Ten film oceniam na 7/10, nie uważam go za arcydzieło, dlatego nie dziwi mnie jeśli komuś się nie podoba, bo mnie też nie dokońca. Jeśli Twierdzisz, że nie mam nic mądrzejszego do napisania, to Masz rację. Nie widzę powodu, aby się wstydzić tego, to co napisałam wcześniej. Skoro nie zamierzasz odpowiadać na ten post, to oczywiście wporządku, Masz do tego prawo. Nie mogę obiecać, że ja więcej nie wypowiem się w tym temacie. Póki co, to nie mam na razie nic więcej do powiedzenia w tym temacie.
Pewno wcisnęłam złe kółeczko, bo moim zamierzeniem było 1. ;) A oczywiście nie chodziło mi o dosłownie KAŻDY szczegół, bo tego nigdy nie da się zrobić. Po prostu jeśli to było rzeczywiście na faktach, to twórcy mogli jedynie domyślać się co ta para tam robiła i o czym rozmawiała.
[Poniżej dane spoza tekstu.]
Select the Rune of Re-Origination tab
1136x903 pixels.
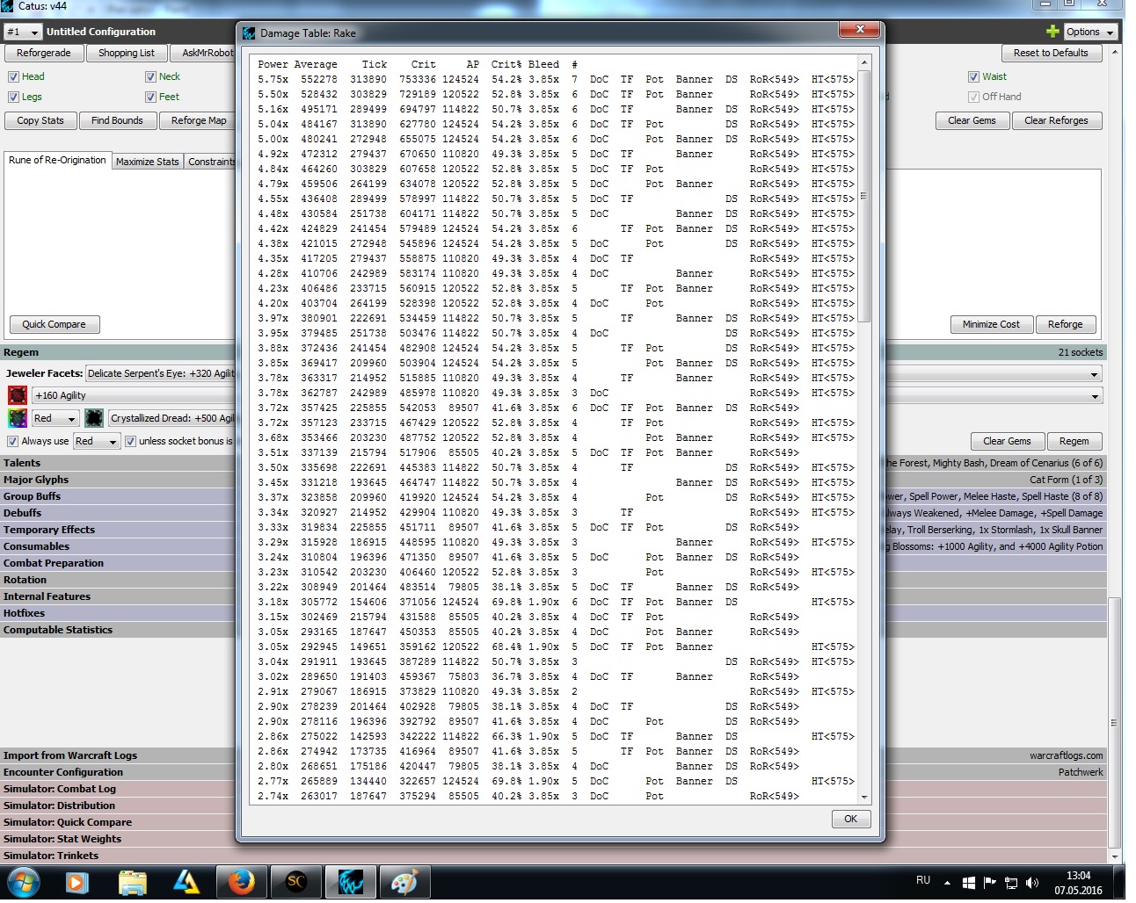(x=57, y=160)

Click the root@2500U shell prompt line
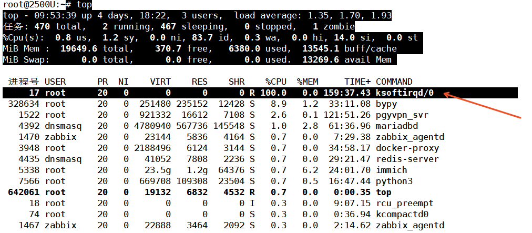(x=47, y=5)
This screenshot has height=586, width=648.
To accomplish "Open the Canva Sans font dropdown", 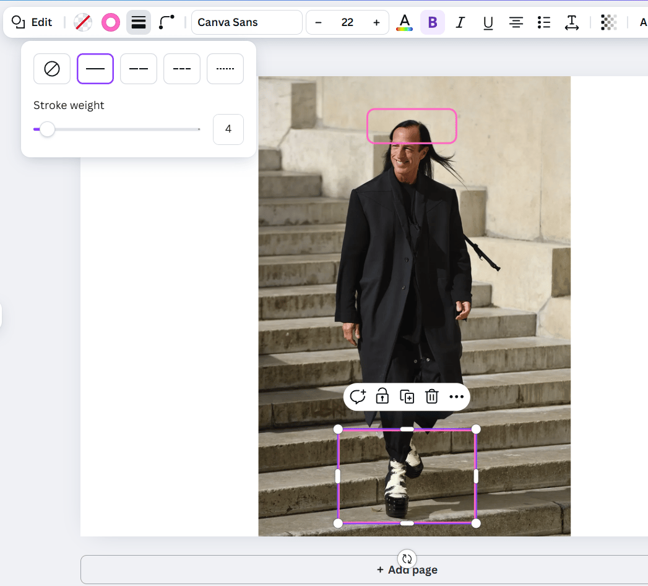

A więc wątpię, że chociaż 10% ich dialogów zdarzyła się naprawdę. O znajomości ich myśli mi raczej nie chodziło, chociaż do tego można akurat dojść samemu, jak się potrafi analizować ludzkie zachowanie. ;) A poruszanie się jest raczej odruchem fizycznym, a nie przejawem jakiejkolwiek psychologii człowieka. :P Po prostu zachowanie tych dwojga, jako aktorów było bardzo sztuczne. Tak uważam ja. ;)
Pozdrawiam. :)
Masz sporo racji. Najogólniej psychologia jest nauką o zachowaniu się jednostki, więc zachowanie fizyczne też można pod nią podczepić. Zgadzam się też, że gra aktorska nie była jakoś szczególnie wybitna (dlatego dałam 7), mogło być lepiej w tym aspekcie.
Jeśli chodzi o określenie "oparty na faktach", to dla mnie wystarczy, że sam pomysł na film jest oparty na autentycznych wydarzeniach, okoliczności danego wydarzenia muszą być mniej więcej zgodne z prawdą.